**PROBLEM REQUIREMENTS:** Look below for the line containing "Search - open (301, 48)". Reproduce it and every line after it exactly, and nothing more.
[RECORDS — start]
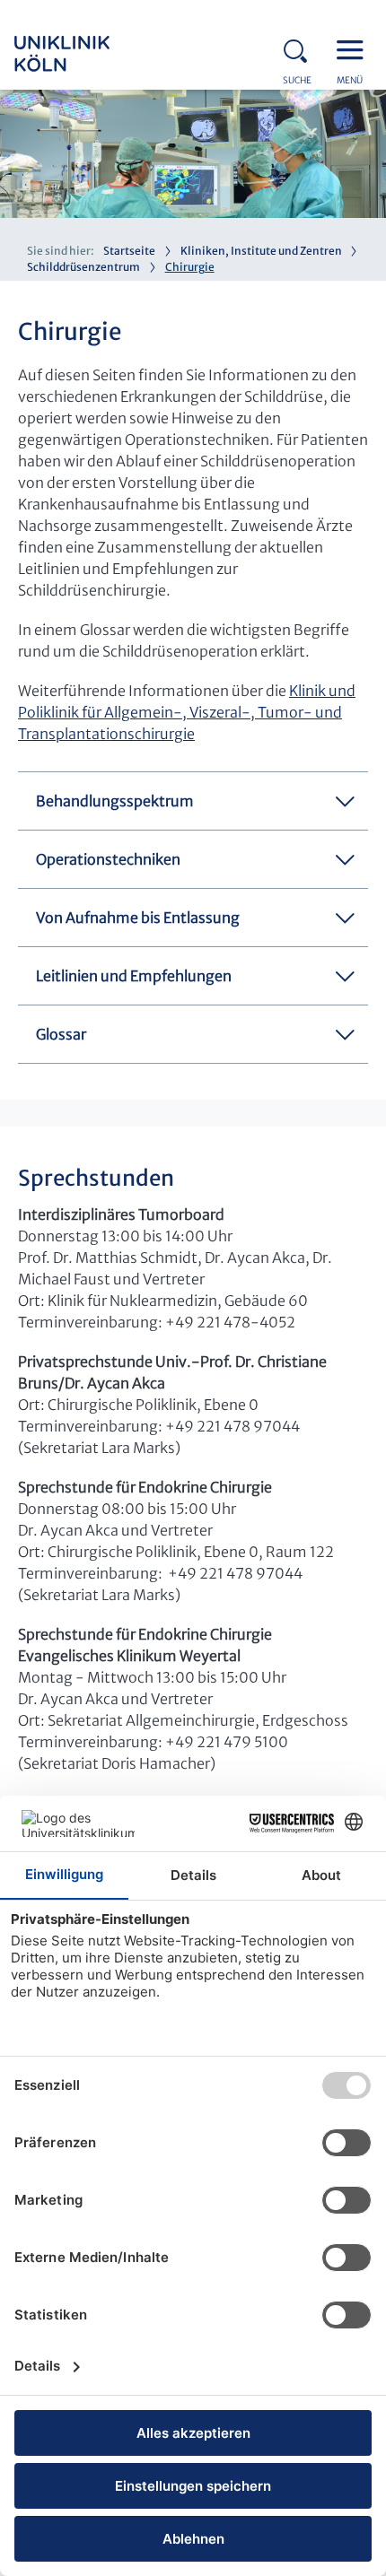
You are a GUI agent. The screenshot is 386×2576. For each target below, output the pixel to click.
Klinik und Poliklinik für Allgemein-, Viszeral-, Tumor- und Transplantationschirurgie (186, 712)
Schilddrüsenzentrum (83, 267)
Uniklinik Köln (86, 54)
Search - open (301, 48)
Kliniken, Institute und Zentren (261, 250)
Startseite (129, 250)
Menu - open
[RECORDS — finish]
**RESPONSE:**
Search - open (301, 48)
Kliniken, Institute und Zentren (261, 250)
Startseite (129, 250)
Menu - open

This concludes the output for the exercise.